# [Task item]
Filter the listing below down to the lines with the word "Satış" and copy those.

# [Material for the task]
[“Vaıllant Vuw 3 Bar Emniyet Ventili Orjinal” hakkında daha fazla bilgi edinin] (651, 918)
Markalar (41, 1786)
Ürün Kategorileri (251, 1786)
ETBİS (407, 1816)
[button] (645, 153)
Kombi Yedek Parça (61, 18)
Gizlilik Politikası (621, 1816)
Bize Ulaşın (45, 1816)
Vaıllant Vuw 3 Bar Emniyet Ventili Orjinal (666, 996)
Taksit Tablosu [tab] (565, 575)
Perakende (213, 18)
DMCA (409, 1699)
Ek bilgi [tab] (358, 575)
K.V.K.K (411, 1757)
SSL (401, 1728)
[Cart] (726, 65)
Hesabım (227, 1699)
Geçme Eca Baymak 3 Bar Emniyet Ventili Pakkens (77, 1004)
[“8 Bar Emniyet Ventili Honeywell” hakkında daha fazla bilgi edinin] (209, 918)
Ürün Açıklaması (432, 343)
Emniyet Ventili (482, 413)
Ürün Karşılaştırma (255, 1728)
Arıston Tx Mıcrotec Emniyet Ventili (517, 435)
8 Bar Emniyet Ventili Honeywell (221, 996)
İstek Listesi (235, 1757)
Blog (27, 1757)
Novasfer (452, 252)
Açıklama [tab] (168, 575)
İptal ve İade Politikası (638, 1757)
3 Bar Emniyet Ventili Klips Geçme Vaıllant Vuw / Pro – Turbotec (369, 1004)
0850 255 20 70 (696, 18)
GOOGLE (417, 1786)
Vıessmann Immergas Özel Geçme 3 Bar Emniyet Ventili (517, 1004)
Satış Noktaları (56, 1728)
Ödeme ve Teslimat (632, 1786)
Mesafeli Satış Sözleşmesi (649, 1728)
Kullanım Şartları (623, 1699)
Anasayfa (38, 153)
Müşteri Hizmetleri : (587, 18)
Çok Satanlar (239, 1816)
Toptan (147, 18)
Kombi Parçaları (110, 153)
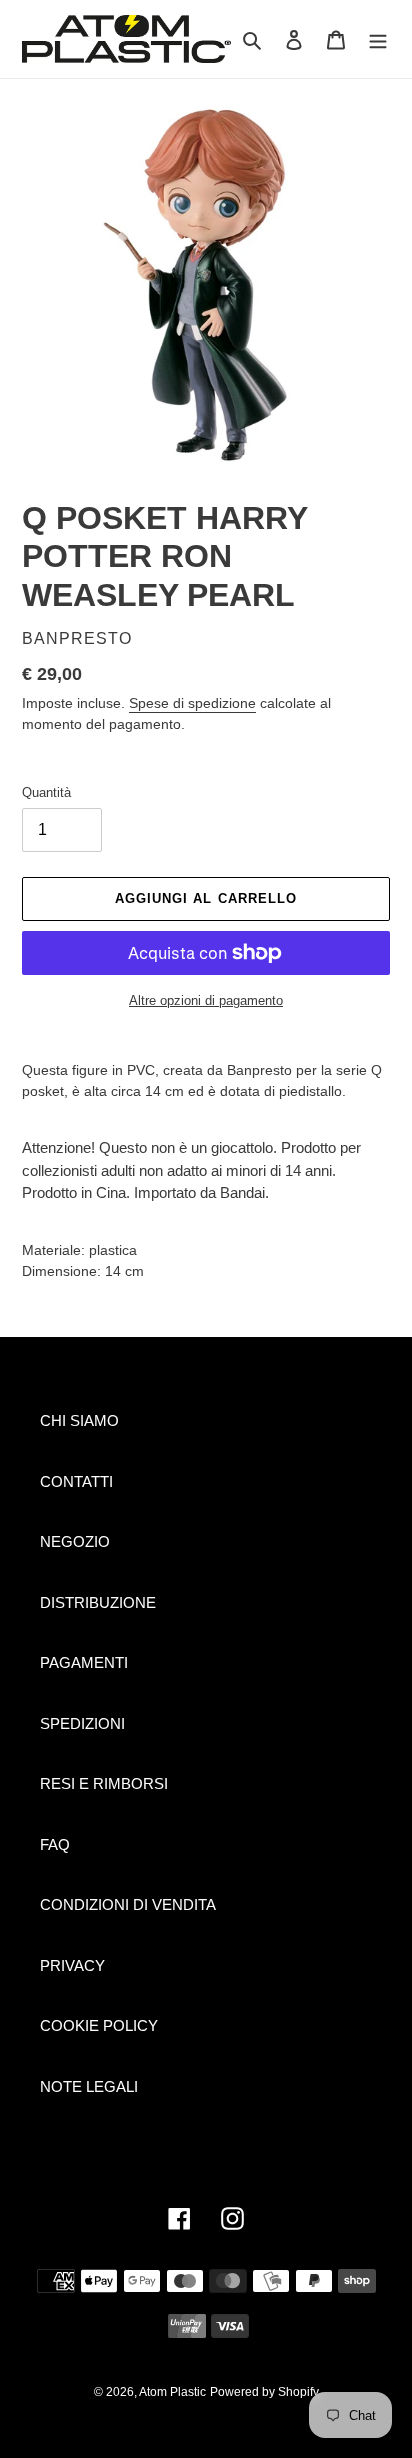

# [Task answer]
Satış Noktaları (56, 1728)
Mesafeli Satış Sözleşmesi (649, 1728)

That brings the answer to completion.